As for the other major focus of my life lately, the puppy has shot up a few inches which seems to put just about everything within his reach. He also discovered that the couch is more comfortable than anywhere he's supposed to be, even the nice new bed I made him for Christmas. We were given the all clear for contact with other dogs, just in time. Almost daily trips to the wonderful nearby dog park at Battle Creek have been necessary for everyone's sanity since he's only gotten more hyper the past few weeks. The park has a main area where the dogs can socialize, lots of trails with a couple of ponds, pine and hardwood forest and a meadow, and very friendly owners. At least twice each trip, Gambit's wanted to take off with someone else but we've learned that a small piece of a chicken jerky dog treat will bring him back. The first visit, people told me to bring "stinky treats" so he figures out who his mommy is.

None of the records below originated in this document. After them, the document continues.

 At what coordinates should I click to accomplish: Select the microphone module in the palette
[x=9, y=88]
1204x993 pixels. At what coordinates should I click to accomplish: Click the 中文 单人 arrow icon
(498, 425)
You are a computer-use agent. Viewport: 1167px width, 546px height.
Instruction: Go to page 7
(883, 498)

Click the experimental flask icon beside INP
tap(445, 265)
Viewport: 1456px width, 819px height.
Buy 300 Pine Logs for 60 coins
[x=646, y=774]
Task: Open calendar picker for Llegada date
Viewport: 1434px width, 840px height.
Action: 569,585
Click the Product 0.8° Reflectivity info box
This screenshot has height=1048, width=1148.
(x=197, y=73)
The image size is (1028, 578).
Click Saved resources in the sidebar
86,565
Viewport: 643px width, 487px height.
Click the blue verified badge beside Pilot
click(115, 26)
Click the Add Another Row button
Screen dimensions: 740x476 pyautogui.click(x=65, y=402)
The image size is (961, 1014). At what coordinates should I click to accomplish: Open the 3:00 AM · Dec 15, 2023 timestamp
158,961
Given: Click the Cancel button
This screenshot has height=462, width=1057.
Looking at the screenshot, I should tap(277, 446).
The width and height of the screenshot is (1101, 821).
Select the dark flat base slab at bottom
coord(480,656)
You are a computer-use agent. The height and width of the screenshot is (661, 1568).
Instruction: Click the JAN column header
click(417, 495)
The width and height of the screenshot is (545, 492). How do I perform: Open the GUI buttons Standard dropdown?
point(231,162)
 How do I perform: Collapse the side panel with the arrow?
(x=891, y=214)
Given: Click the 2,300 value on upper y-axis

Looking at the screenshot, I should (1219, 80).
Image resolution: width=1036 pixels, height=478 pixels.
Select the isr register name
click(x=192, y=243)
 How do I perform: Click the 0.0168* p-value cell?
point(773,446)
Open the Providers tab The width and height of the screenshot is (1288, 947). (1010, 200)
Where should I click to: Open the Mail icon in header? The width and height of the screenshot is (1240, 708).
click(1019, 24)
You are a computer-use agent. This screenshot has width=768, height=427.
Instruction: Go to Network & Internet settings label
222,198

He's starting to get it which makes the trip a lot less stressful for me. Hiking around in snowboots the past weeks has been very good for any of the remaining flab that the virus didn't get.
I've been doing a lot of reading since you can only sleep so long. I need to start doing mini reviews although the books I've just finished are well appreciated already. Thank you to Rick Bowes for his time rangers, Gene Wolfe for his knight, and Paul Park for his princess for getting me through the tough times this holiday season. I owe you all big time.